» **THE RECORDS**:
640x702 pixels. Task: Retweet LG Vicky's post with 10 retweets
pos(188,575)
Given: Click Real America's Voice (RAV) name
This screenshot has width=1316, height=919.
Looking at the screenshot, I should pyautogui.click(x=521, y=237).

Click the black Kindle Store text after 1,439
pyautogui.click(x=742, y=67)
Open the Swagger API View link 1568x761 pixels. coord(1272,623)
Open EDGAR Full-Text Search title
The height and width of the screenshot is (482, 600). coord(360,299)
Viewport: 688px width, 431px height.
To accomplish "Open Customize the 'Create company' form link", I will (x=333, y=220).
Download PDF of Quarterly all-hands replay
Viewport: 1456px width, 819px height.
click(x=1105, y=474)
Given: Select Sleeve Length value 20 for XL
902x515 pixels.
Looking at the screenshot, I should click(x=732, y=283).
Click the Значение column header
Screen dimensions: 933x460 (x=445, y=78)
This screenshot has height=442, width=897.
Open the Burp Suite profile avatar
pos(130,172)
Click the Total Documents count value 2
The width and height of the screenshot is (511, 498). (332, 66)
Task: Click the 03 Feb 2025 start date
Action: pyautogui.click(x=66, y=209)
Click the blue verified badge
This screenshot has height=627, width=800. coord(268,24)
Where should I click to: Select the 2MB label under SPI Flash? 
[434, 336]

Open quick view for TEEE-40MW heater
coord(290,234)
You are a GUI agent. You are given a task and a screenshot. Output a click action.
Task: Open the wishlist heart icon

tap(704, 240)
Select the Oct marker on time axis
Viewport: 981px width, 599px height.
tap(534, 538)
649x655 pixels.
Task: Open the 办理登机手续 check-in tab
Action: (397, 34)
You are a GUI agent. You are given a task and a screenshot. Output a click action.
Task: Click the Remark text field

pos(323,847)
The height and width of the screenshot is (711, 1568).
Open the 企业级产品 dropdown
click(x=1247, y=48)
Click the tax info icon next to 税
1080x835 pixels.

» **WHAT TO DO**: Your task is an exact transcription of every line above.

» **TASK RESPONSE**:
640x702 pixels. Task: Retweet LG Vicky's post with 10 retweets
pos(188,575)
Given: Click Real America's Voice (RAV) name
This screenshot has width=1316, height=919.
Looking at the screenshot, I should pyautogui.click(x=521, y=237).

Click the black Kindle Store text after 1,439
pyautogui.click(x=742, y=67)
Open the Swagger API View link 1568x761 pixels. coord(1272,623)
Open EDGAR Full-Text Search title
The height and width of the screenshot is (482, 600). coord(360,299)
Viewport: 688px width, 431px height.
To accomplish "Open Customize the 'Create company' form link", I will (x=333, y=220).
Download PDF of Quarterly all-hands replay
Viewport: 1456px width, 819px height.
click(x=1105, y=474)
Given: Select Sleeve Length value 20 for XL
902x515 pixels.
Looking at the screenshot, I should click(x=732, y=283).
Click the Значение column header
Screen dimensions: 933x460 (x=445, y=78)
This screenshot has height=442, width=897.
Open the Burp Suite profile avatar
pos(130,172)
Click the Total Documents count value 2
The width and height of the screenshot is (511, 498). (332, 66)
Task: Click the 03 Feb 2025 start date
Action: pyautogui.click(x=66, y=209)
Click the blue verified badge
This screenshot has height=627, width=800. coord(268,24)
Where should I click to: Select the 2MB label under SPI Flash? 
[434, 336]

Open quick view for TEEE-40MW heater
coord(290,234)
You are a GUI agent. You are given a task and a screenshot. Output a click action.
Task: Open the wishlist heart icon

tap(704, 240)
Select the Oct marker on time axis
Viewport: 981px width, 599px height.
tap(534, 538)
649x655 pixels.
Task: Open the 办理登机手续 check-in tab
Action: (397, 34)
You are a GUI agent. You are given a task and a screenshot. Output a click action.
Task: Click the Remark text field

pos(323,847)
The height and width of the screenshot is (711, 1568).
Open the 企业级产品 dropdown
click(x=1247, y=48)
Click the tax info icon next to 税
1080x835 pixels.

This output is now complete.